After McConnell stated in an interview that the 14th Amendment provision should be reconsidered in light of the country’s immigration problem. Kyl, then in a TV interview said that there is a constitutional provision in the 14th amendment that has been interpreted to provide that , if you are born in the United States, you are a citizen no matter what. However, according to Kyl, the question is, if both parents are here illegally, should there be a reward for their illegal behavior?
Kyl added that he suggested to Graham that “we should hold some hearings and hear first from the constitutional experts to at least tell us what the state of the law on that proposition is.”
It is unclear when such hearings would occur. Democrats, who control the Senate, set the chamber’s hearing schedule.
Proponents of comprehensive immigration reform strongly oppose the Republican-led effort, which could play a major role in firing up both the left and right this election year.
The escalating debate on the 14th Amendment comes in the wake of the legal battle between Arizona and the federal government over the state’s immigration law. The idea of changing the nation’s policy on this issue has picked up steam among conservatives in recent weeks.
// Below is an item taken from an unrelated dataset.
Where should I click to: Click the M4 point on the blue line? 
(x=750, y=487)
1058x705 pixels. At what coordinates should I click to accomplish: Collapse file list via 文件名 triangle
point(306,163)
Graham, who had considered working with Democrats on immigration reform earlier this year, now claims that birthright citizenship is a mistake. Adding that we should change our Constitution and say if one comes illegally and has a child, that child is automatically not a citizen.
McConnell said the Obama administration needs to improve its ability to secure the country’s borders before tackling a change to the amendment. However, while Obama’s push for immigration reform is considered dead in the 111th Congress, some Democrats on Capitol Hill are pushing for a scaled-back bill to move this fall.
One such option is Senate Majority Whip Dick Durbin’s (D-Ill.) Dream Act, which would give undocumented students the right to apply for permanent residence in the U.S. Durbin’s bill has attracted praise from Senate Majority Leader Harry Reid (D-Nev.), but Durbin has publicly noted that some Democrats are not on board.